## Excerpt provided
⟨

First, as to restitution:
The prevailing calculation of restitution in UCL claims is the difference between the price a plaintiff paid for a good or service and the value plaintiff actually received. See Chowning v. Kohl's Dep't Stores, Inc., 733 Fed. App'x 404, 405 (9th Cir. 2018) (citing In re Vioxx Class Cases, 180 Cal. App. 4th 116, 103 Cal. Rptr. 3d 83, 96 (Cal. Ct. App. 2009)). While the difference between price paid and value received is not the only potential measure of restitution, a plaintiff bears the burden of proving entitlement to an alternative measure. See In re Tobacco Cases II, 240 Cal. App. 4th 779, 192 Cal. Rptr. 3d 881, 893 (Cal. Ct. App. 2015).
For example, a UCL claimant may seek rescission of the underlying transaction and a full refund of the purchase price in restitution where the claimant can show that she received no value at all from the good or service. See id. 192 Cal. Rptr. 3d at 894 (“A full refund may be available in a UCL case when the plaintiffs prove the product had no value to them.”). Conversely, some courts have held that a full refund is unavailable to UCL claimants seeking restitution after being deceived by misleading marketing practices, if the purchased product had at least some value to consumers, notwithstanding the deceptive advertising scheme that induced claimants to purchase it. See, e.g., In re POM Wonderful LLC, No. ML 10-02199 DDP (RZx), 2014 WL 1225184, at *3 C.D. Cal. Mar. 25, 2014 (holding that “[t]he Full Refund model [of restitution] depends upon the assumption that not a single consumer received a single benefit” from the defendant's product); see also Brazil v. Dole Packaged Foods, LLC, 660 Fed App'x 531, 534 (9th Cir. 2016) (stating that “a plaintiff cannot be awarded a full refund unless the product she purchased was worthless”).

⟩

## Supplied material
⟨

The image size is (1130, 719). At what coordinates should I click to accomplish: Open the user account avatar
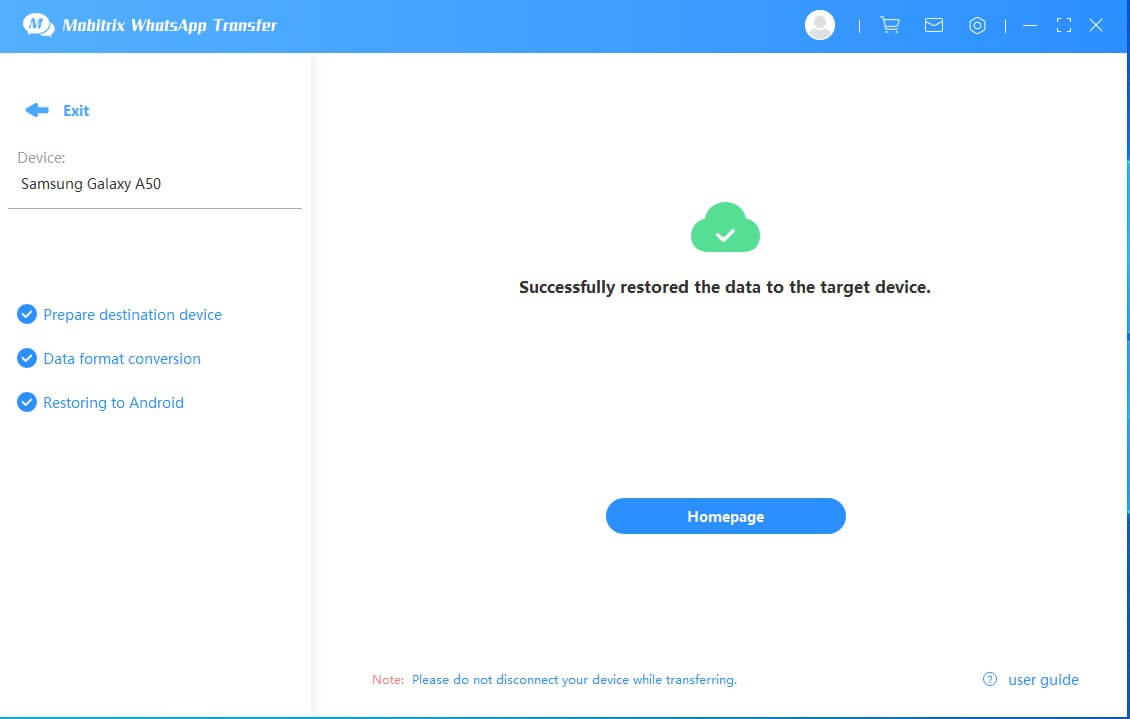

⟩

## Exercise
Pick up the passage on UCL restitution and carry it on from its last sentence. The material is separate from the passage on UCL restitution.

## Answer for this exercise
In her Initial Disclosures, ECF No. 99-6 at 4–5, Jackson argues that the proper measure for calculating restitution under the UCL is “the difference between what was paid and what a reasonable consumer would have paid at the time of purchase without the fraudulent or omitted information.” Pulaski & Middleman, LLC v. Google, Inc., 802 F.3d 979, 989 (9th Cir. 2015) (citing Kwikset, 120 Cal.Rptr.3d 741, 246 P.3d at 889–90). This is not quite what Pulaski says, however, which defined “restitution” as “ ‘the return of the excess of what the plaintiff gave the defendant over the value of what the plaintiff received.’ ” Pulaski, 802 F.3d at 988 (quoting Cortez v. Purolator Air Filtration Prods. Co., 23 Cal.4th 163, 96 Cal.Rptr.2d 518, 999 P.2d 706, 713 (2000)) (emphasis added).
Ultimately, then, in the present case the proper measure of restitution is the difference between the total price paid and the value of goods received. ECF No. 99-1 at 12; ECF No. 99-6 at 5. The parties agree that Jackson visited JAB's store in Stockton, California, paid $995.00, and received four suits in exchange. See ECF No. 99-1 at 3, ¶3. Thus, the primary dispute regarding restitution is how to determine the total value of the four suits she received from JAB.
2. Determining the Value of the Suits Jackson Received
The key areas of dispute between the parties regarding the value of the suits Jackson received are (1) whether to calculate the value of the four suits Jackson received individually or in the aggregate, and (2) whether Jackson derived any value from the three “free” suits she received.
a. Value Individually or in the Aggregate
Jackson argues that the value of each suit she received should be evaluated individually, depending on whether it was the one suit for which she paid or the three suits she received for “free” as part of JAB's promotion. She claims that other courts interpreting UCL claims pertaining to purportedly false discounting have evaluated the discounts applied to each individual item purchased by a plaintiff. See Chowning v. Kohl's Dep't Stores, Inc., No. CV 15-08673 RGK (SPx), 2016 WL 1072129, at *10 (C.D. Cal. Mar. 15, 2016), aff'd, 733 Fed App'x 404 (9th Cir. 2018). However, while the court in Chowning did evaluate the advertised discounts for each individual item the plaintiff purchased, the plaintiff there had obtained those items in three separate transactions and did not receive any of those items purportedly for “free” as a complement to paying for a separate item. See id. at *1.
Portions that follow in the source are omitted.